◆ Problem details ◆
Find the word "target" in the data. Return every line where it appears.

◆ Stored data entries ◆
-=-=-

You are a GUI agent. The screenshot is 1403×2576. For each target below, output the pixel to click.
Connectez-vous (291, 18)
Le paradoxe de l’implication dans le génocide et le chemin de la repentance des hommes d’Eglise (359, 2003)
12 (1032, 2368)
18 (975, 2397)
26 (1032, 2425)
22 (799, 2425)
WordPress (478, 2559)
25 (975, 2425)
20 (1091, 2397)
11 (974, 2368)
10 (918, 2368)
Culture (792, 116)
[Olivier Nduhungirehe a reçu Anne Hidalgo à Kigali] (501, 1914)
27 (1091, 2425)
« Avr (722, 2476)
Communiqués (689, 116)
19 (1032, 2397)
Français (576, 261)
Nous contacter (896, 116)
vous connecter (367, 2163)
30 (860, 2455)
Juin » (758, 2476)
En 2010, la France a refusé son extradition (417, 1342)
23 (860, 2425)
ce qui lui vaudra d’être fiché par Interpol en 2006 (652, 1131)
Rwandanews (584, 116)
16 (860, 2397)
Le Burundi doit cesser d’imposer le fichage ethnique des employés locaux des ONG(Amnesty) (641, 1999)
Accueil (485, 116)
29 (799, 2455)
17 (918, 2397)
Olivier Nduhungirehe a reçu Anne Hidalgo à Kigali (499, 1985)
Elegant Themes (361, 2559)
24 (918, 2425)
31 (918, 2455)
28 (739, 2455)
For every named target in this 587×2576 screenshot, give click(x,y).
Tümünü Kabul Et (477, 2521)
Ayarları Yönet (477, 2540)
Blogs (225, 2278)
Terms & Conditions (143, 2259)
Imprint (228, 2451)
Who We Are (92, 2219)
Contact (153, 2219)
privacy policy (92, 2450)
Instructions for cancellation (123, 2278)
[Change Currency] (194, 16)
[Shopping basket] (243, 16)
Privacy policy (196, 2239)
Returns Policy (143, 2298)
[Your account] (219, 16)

-=-=-

◆ Reply ◆
You are a GUI agent. The screenshot is 1403×2576. For each target below, output the pixel to click.
For every named target in this 587×2576 screenshot, give click(x,y).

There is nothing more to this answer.